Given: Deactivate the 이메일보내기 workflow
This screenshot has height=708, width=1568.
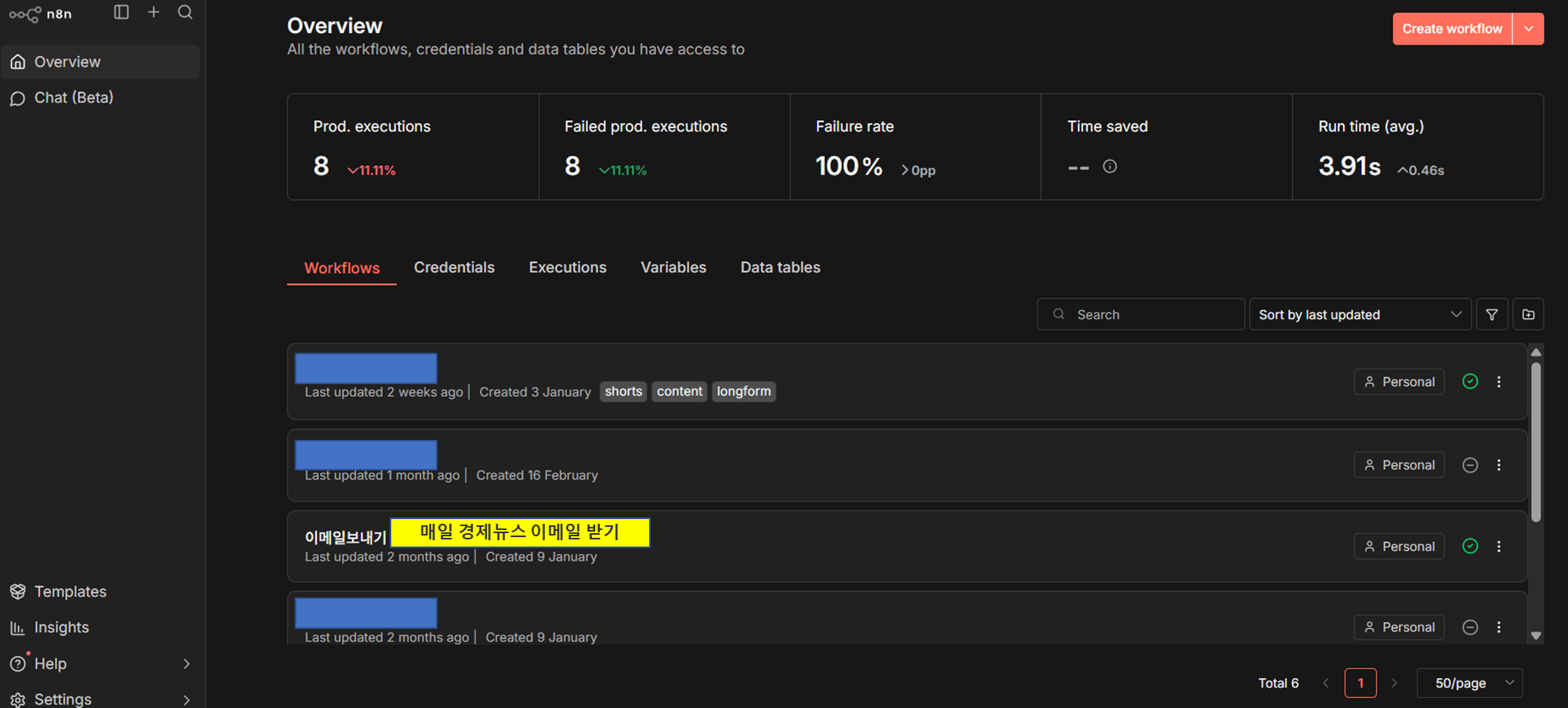Looking at the screenshot, I should (1470, 546).
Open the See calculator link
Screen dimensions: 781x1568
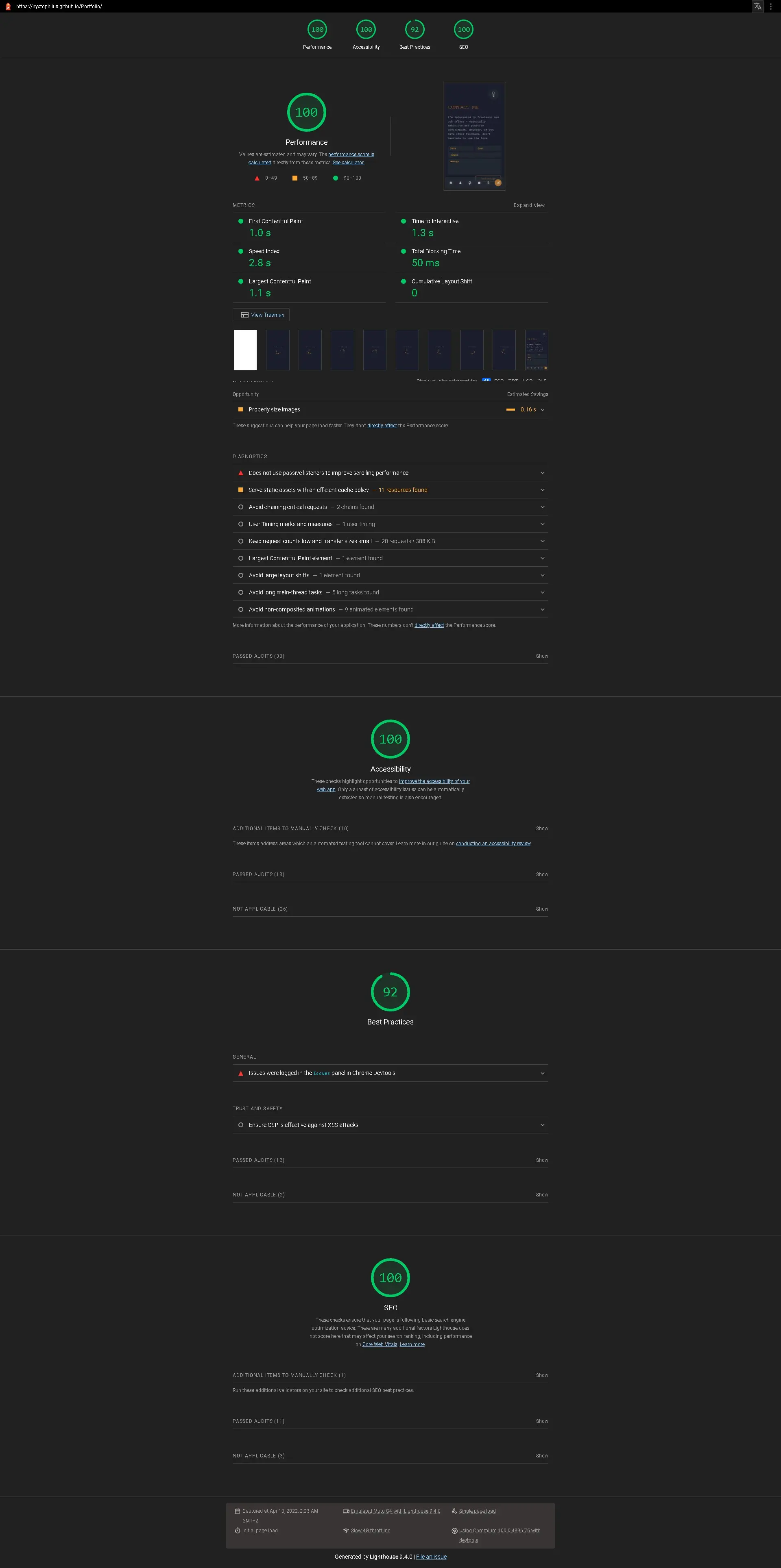[x=349, y=163]
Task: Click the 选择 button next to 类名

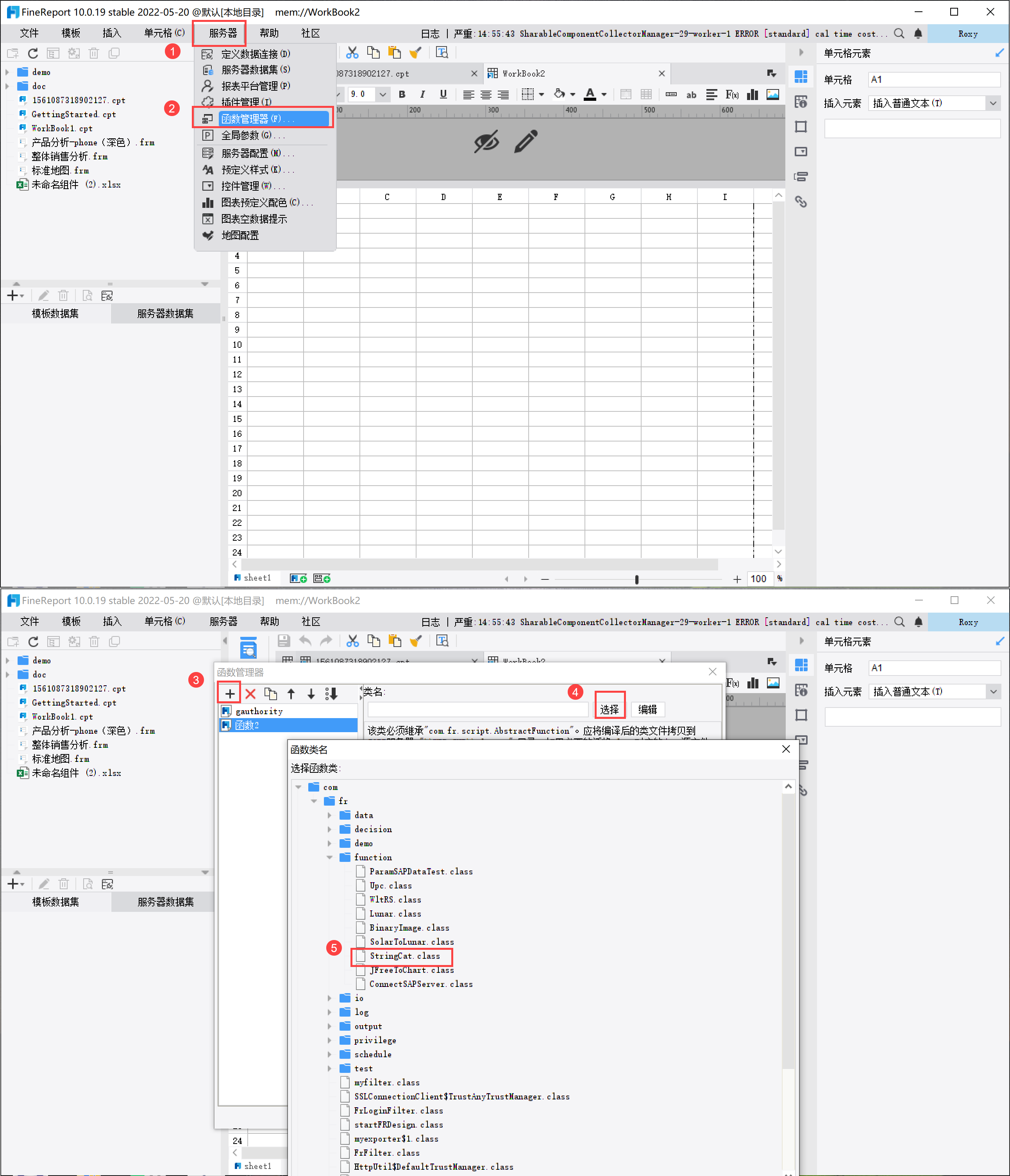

-*-*-

- Instructions for the task -
This task calls for the lines from the line containing "This screenshot has height=708, width=1568." through the end of the listing, set down exactly and only, with pictures omitted.

- Exercise result -
This screenshot has height=708, width=1568.
Looking at the screenshot, I should (1470, 546).
Open the See calculator link
Screen dimensions: 781x1568
[x=349, y=163]
Task: Click the 选择 button next to 类名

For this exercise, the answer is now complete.